**WHAT YOU WILL DO**.
Rewrite the rows below, from the line containing "Click the green line swatch in legend" through the end of the rows, as a JSON list of strings with one string per line and blank lines omitted. Leave the pictures out.

━━━━━ DATASET RECORDS ━━━━━

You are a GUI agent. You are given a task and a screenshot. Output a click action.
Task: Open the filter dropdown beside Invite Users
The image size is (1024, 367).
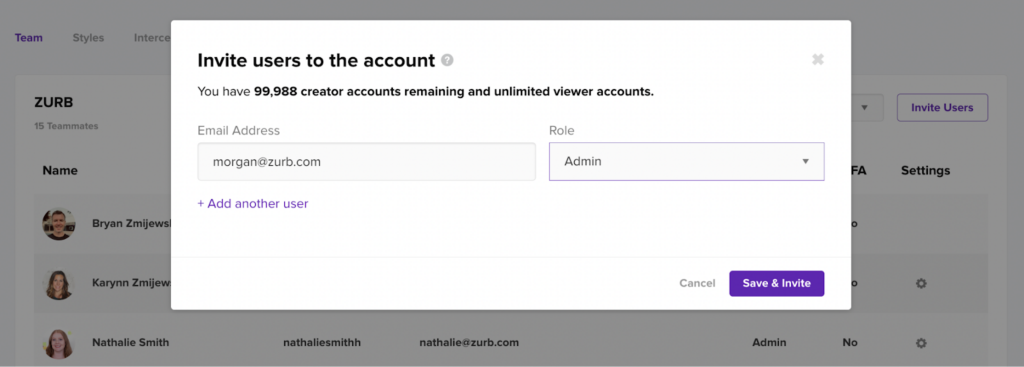point(864,108)
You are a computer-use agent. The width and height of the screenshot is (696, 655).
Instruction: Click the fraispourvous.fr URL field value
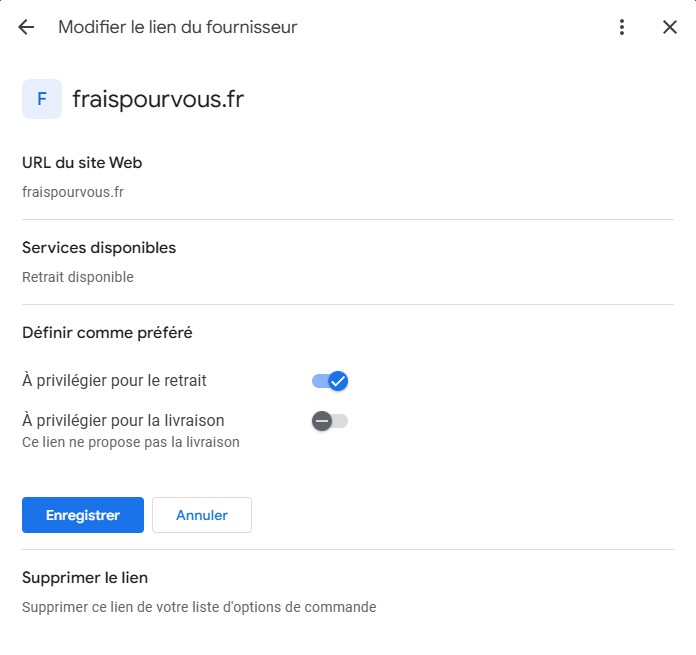(x=73, y=192)
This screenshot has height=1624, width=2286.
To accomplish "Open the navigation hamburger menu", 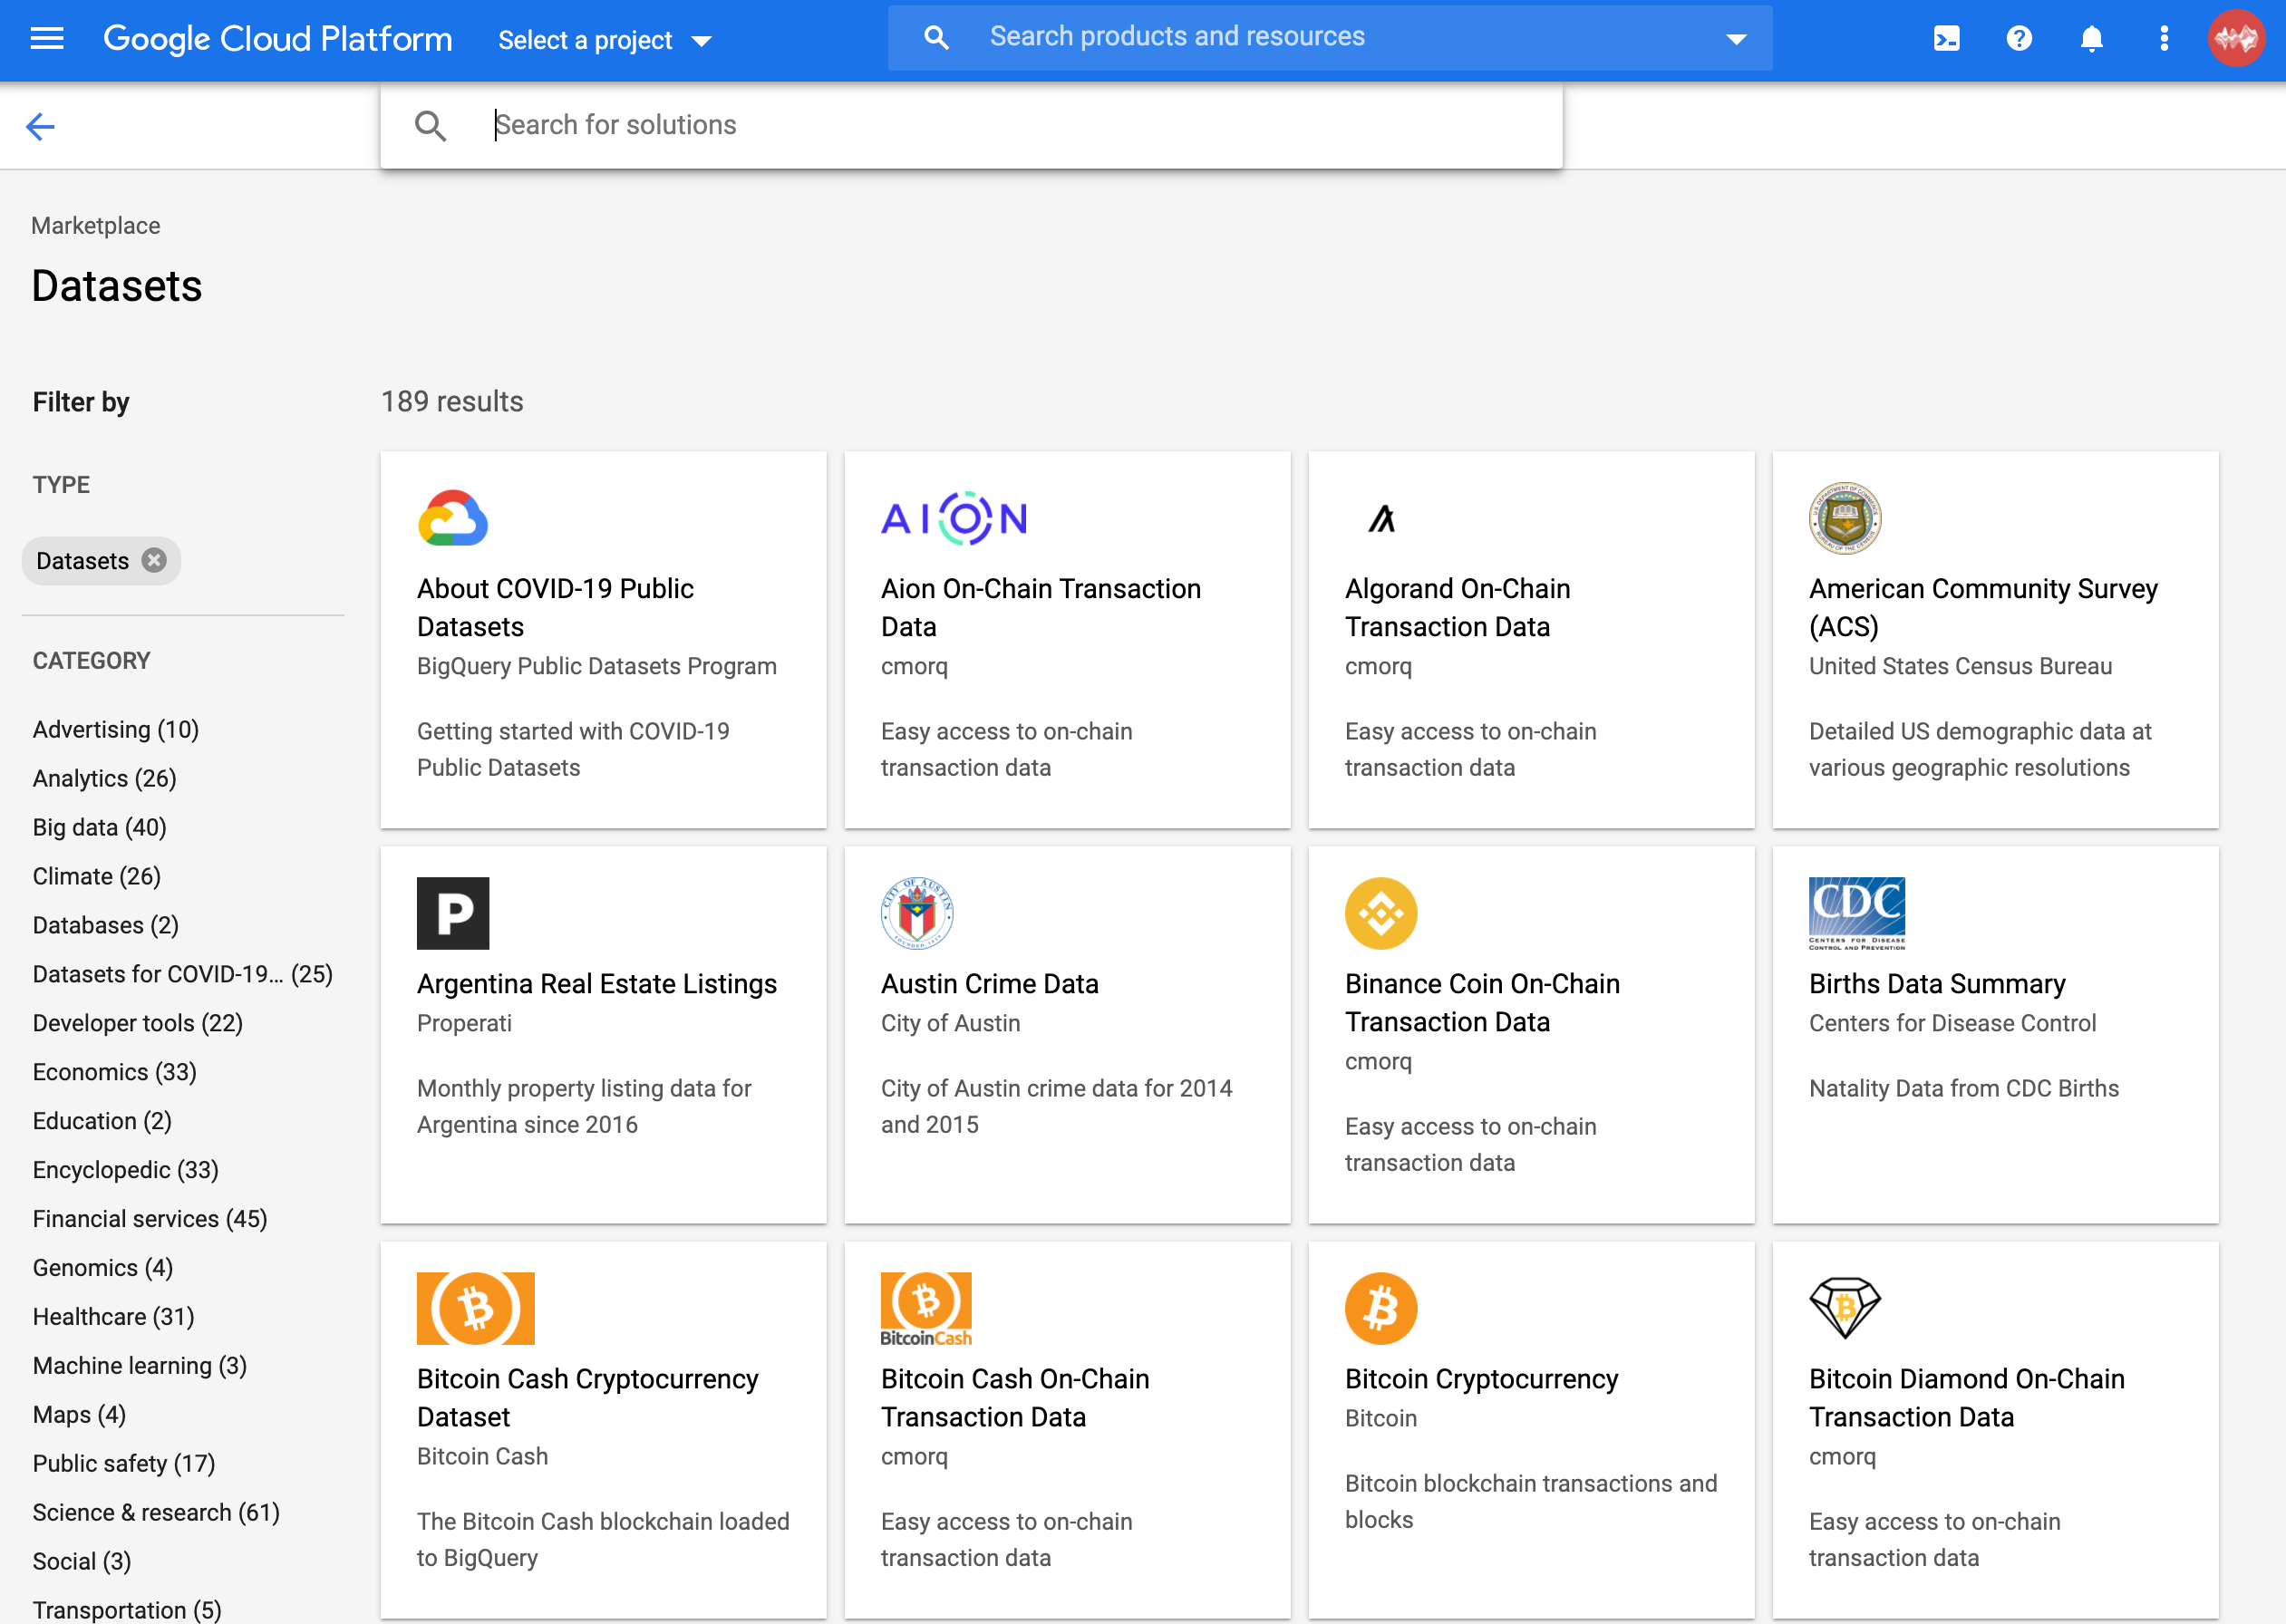I will pyautogui.click(x=47, y=39).
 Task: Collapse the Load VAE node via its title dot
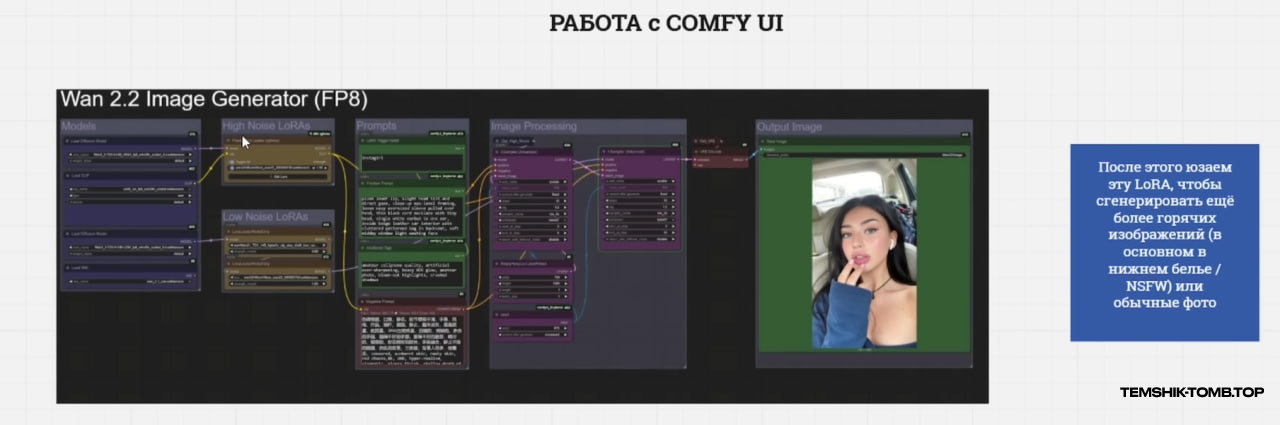(x=67, y=267)
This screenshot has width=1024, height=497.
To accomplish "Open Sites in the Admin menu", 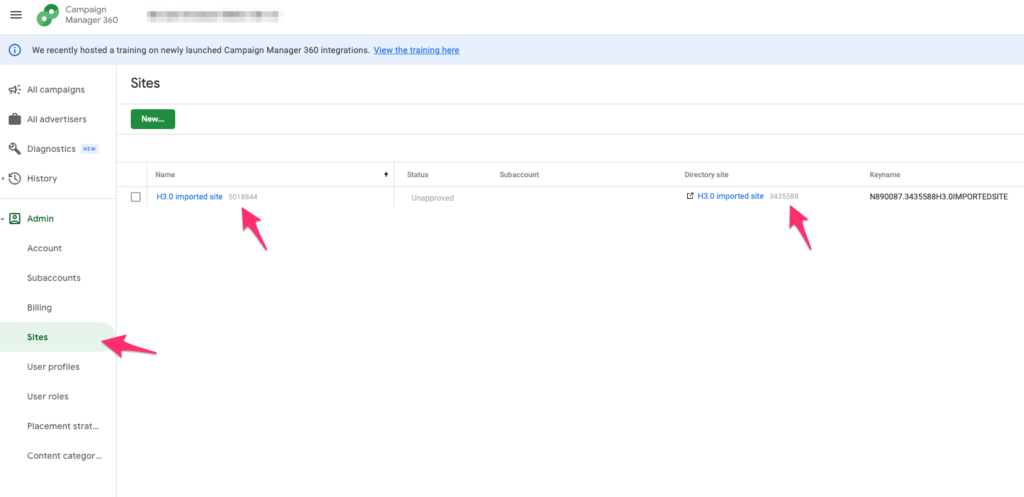I will [x=37, y=337].
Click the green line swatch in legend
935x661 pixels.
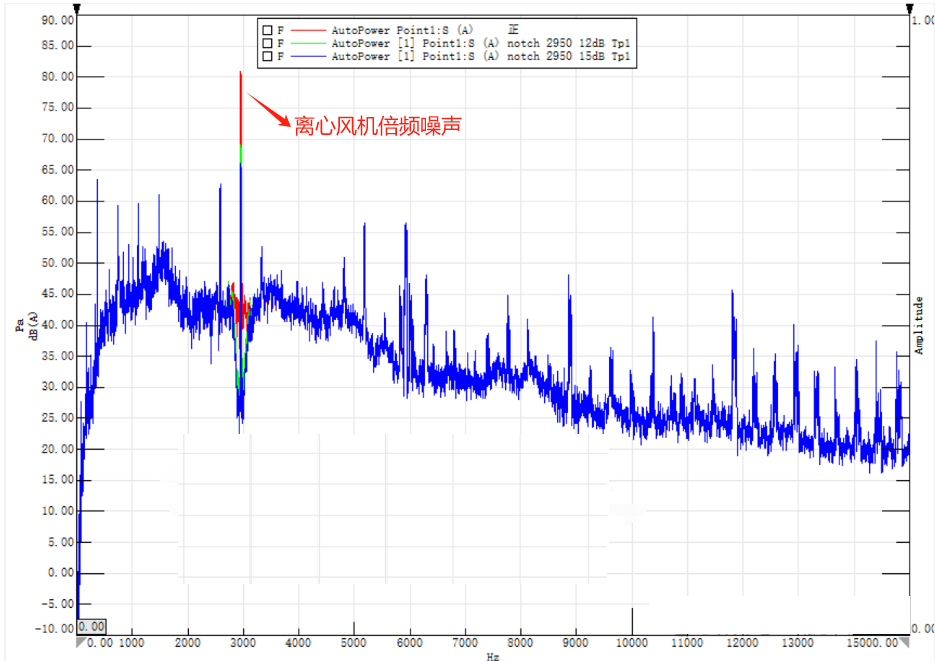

━━━━━

**WRITTEN ANSWER**.
[
  "Click the green line swatch in legend",
  "935x661 pixels."
]